** Opening Records for processing block **
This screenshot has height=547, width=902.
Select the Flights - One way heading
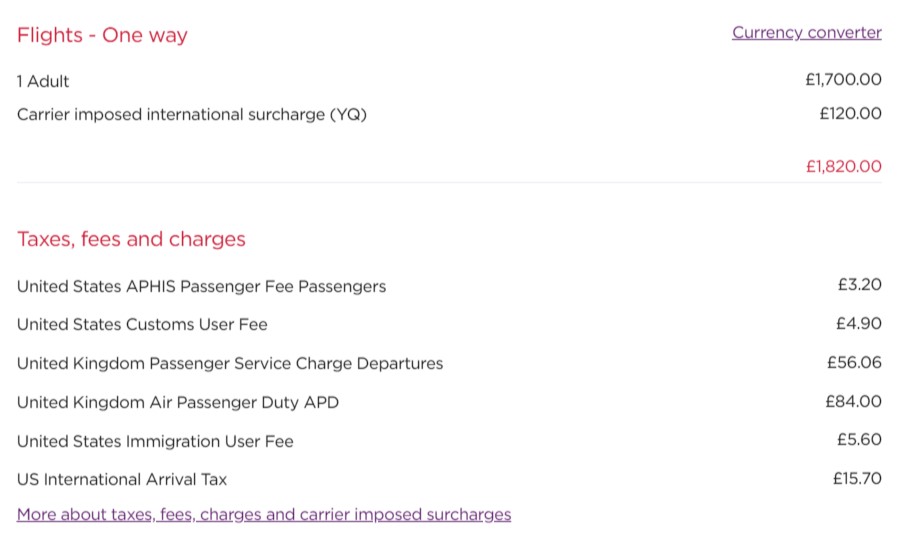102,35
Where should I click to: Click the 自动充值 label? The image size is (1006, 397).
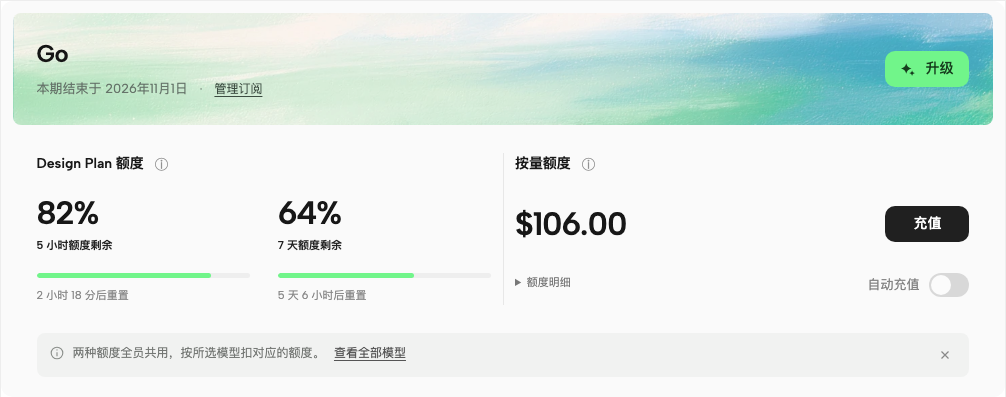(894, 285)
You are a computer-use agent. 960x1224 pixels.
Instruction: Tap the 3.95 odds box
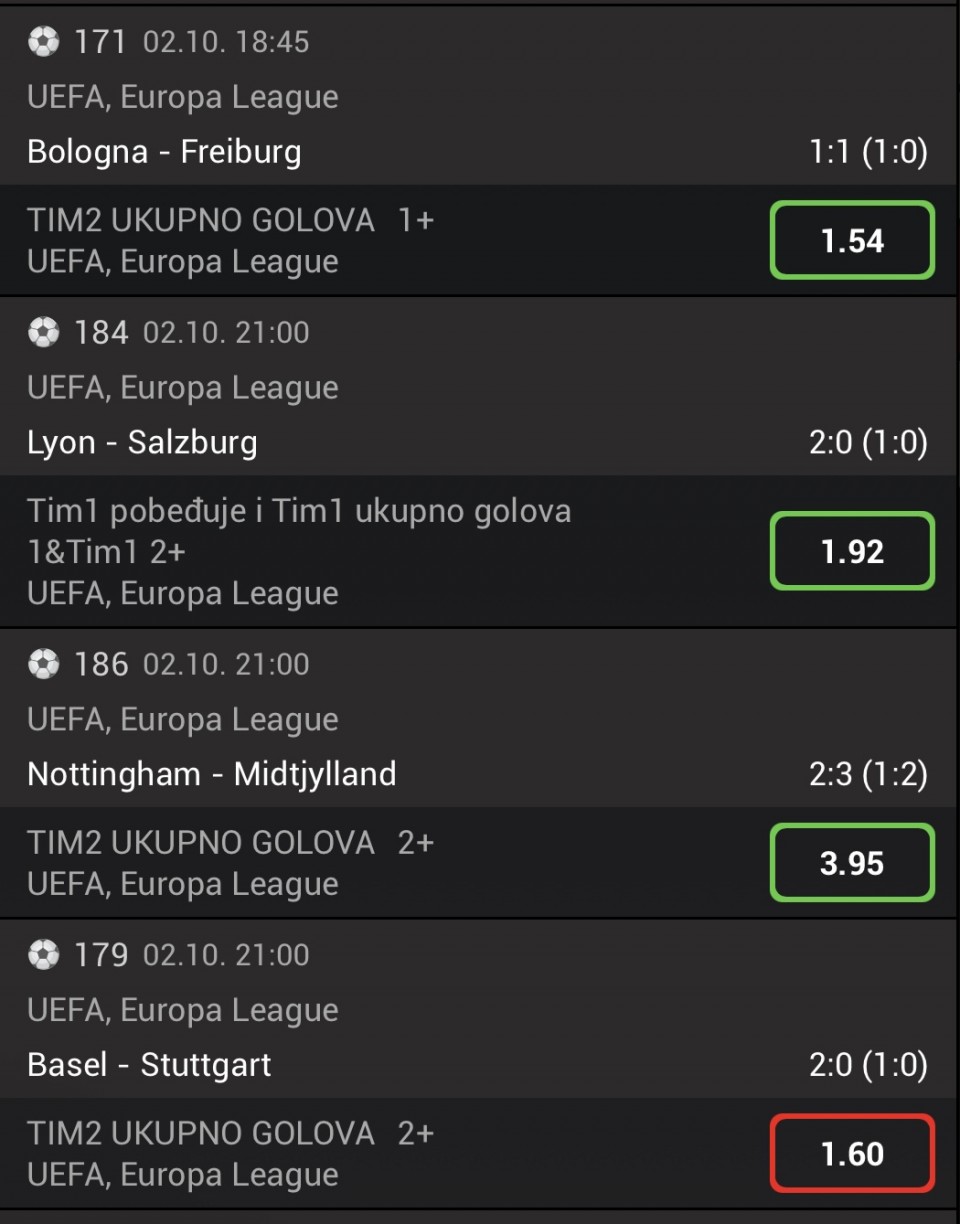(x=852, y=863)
** Closing Records for processing block **
** Opening Records for processing block **
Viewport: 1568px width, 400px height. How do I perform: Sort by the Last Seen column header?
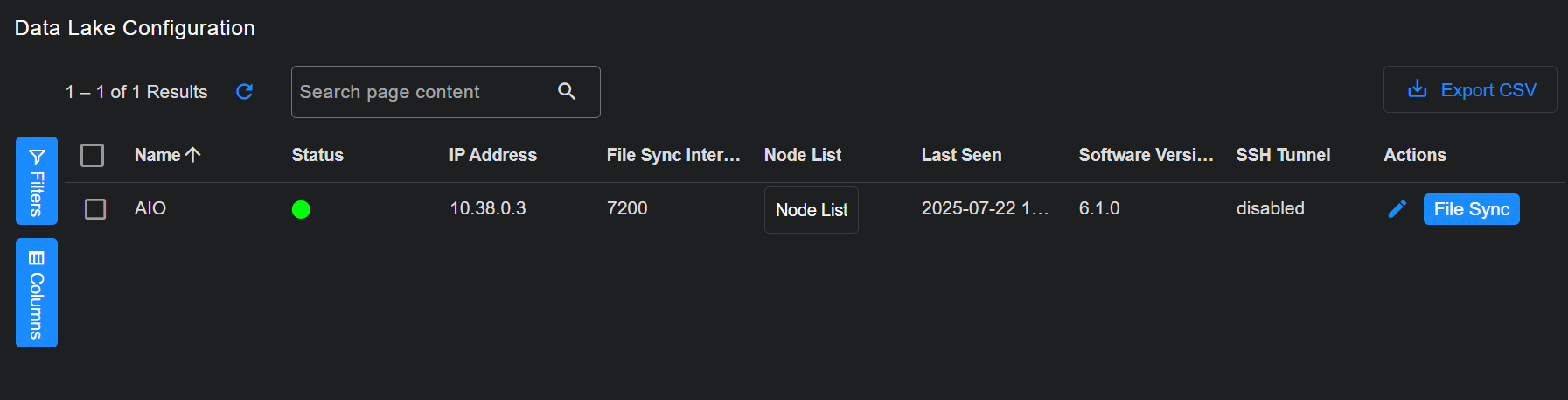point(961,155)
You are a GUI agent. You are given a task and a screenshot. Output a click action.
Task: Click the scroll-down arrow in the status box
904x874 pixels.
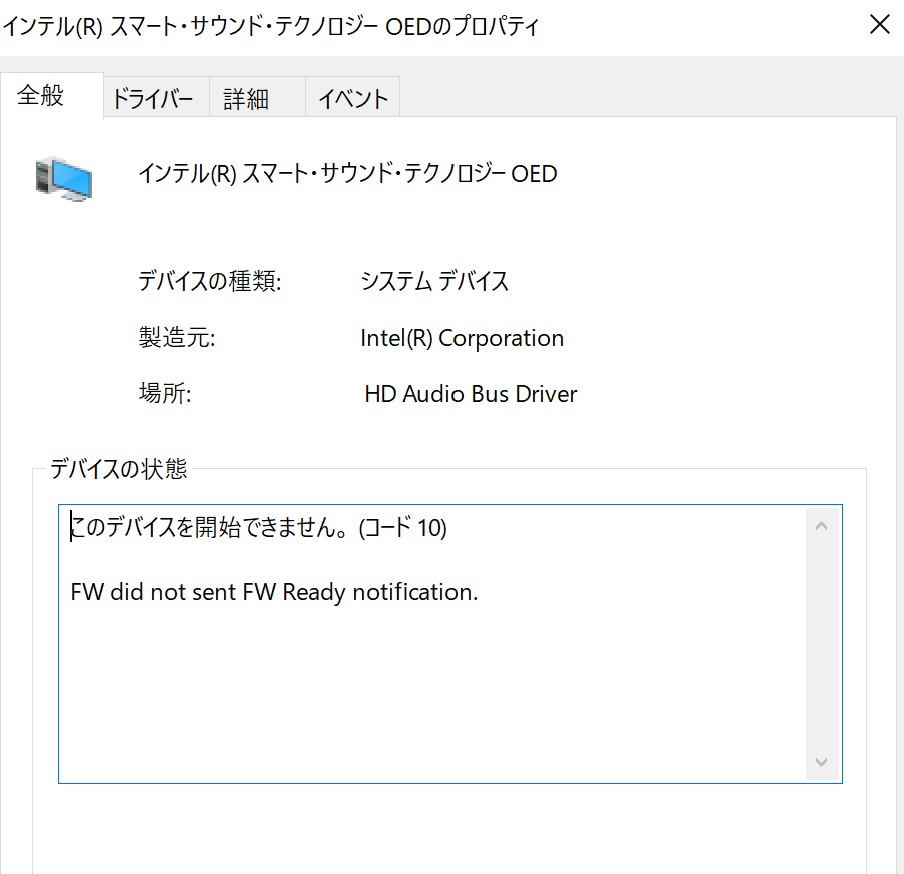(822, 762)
** Closing Records for processing block **
** Opening Records for processing block **
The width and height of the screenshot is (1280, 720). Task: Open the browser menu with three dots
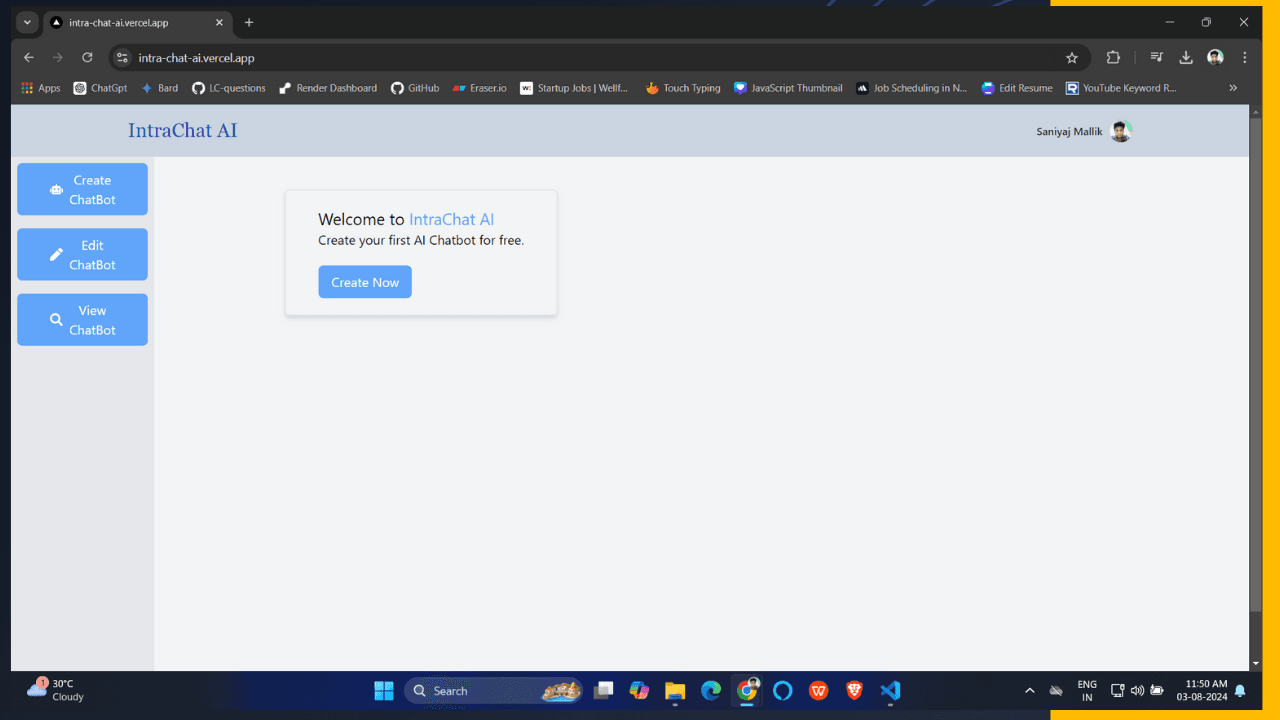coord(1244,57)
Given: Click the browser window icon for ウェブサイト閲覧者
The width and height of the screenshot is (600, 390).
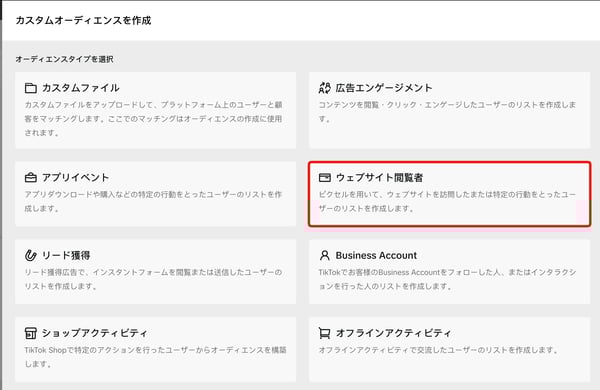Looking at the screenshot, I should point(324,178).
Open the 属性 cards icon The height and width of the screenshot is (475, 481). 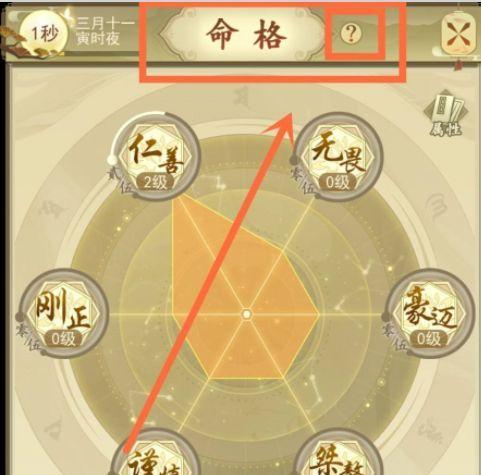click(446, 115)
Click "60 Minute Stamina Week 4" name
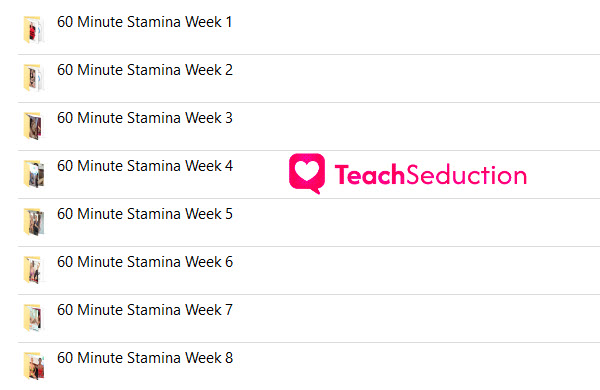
** Closing Records for processing block **
Activity ▸
Tell how many lines in the data include the string "agent". Reply with the number and no other text.

Response ▸
2